Methods and materials

Cell lines and culture

The HepG2 HCC cell line was obtained from the Shanghai Cell Bank, LM3 cells were obtained from the Zhongshan Hospital, Fudan University, Medical University, and the HCC cell line CSQT2 was derived from an HCC portal vein tumor thrombus in our laboratory [16]. Lentiviral pCSII-H1-PGK-puro-WPRE-shRNA-Bif-1 and its control viral vector were prepared by Hanbio Technology (Shanghai, China) and used to generate the stable Bif-1 knockdown cell line LM3-shBif-1 and the control cell line LM3-shCON. Cells were routinely cultured in DMEM (Invitrogen) supplemented with 10 % fetal bovine serum (FBS; Life Technologies) in a humidified incubator containing 5 % CO2 at 37 °C.

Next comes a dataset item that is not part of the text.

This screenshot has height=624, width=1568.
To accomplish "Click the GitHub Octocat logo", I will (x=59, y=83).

Patients, samples, and Immunohistochemistry

HCC samples from tumor patients were obtained during resection. Written consent was obtained before the operation. The protocol for this study was approved by the Ethics Committee of Eastern Hepatobiliary Surgery Hospital. Fifty pairs of HCC samples (with tumor and the adjacent non-tumor tissues) were used to measure Bif-1 expression. Sixty-nine pairs of tumor samples were used for tissue arrays that were analyzed to determine Bif-1 expression using immunohistochemistry. Twenty-three HCC samples were assessed to determine the relationship between Bif-1 (Novus Biologicals, #NBP2-24733) and Cdc42 (Santa Cruz, sc-8401). For immunohistochemistry, slides were deparaffinized in xylene, rehydrated in an alcohol series, and then processed for antigen retrieval. Samples were blocked with 1 % BSA for 30 min at 37 °C and then incubated with primary antibodies against Bif-1 (1:50) at 4 °C overnight. Sections were subsequently incubated with horseradish peroxidase (HRP)-labeled anti-mouse immunoglobulin for 30 min, followed by incubation with freshly prepared 3, 3ˈ-diaminobenzidine (DAB) solution at room temperature. Finally, the sections were counterstained with hematoxylin and observed under an Olympus fluorescence microscope. To determine the levels of Bif-1 in the tissue arrays, three individuals without prior knowledge of the clinical data determined the Bif-1 scores based on a 12-point system, as previously reported [17]. The median scores were chosen as the cut-off for high and low Bif-1 expression levels, which were used to analyze overall survival using the log-rank test, as described previously.

Real-time PCR

Total RNA was extracted from tumor and the adjacent non-tumor tissues using TRIzol solution (Invitrogen), and cDNA was synthesized with M-MLV Reverse Transcriptase (Promega). Gene primers were synthesized by Sangon Biotech (Shanghai) and are as follows: Bif-1: Forward: 5′-CGCTGTCTGAATGACTTTGT-3′, Reverse: 5′-CCTTTCTGCTGCCACTACAC-3′; 18S: Forward: 5′-CGGCTACCACATCCAAGGAA-3′, Reverse: 5′-GCTGGAATTACCGCGGCT-3′; Cdc42: Forward: 5′-GGCGATGCTGTTGGTAA -3′, Reverse: 5′-GCGGTCGTAATCTGTCATAATCCT-3′. Real-time PCR was performed using SYBR Green PCR Master Mix (TaKaRa Biotechnology Corporation) and carried out in an ABI-7300 system (Applied Biosystems).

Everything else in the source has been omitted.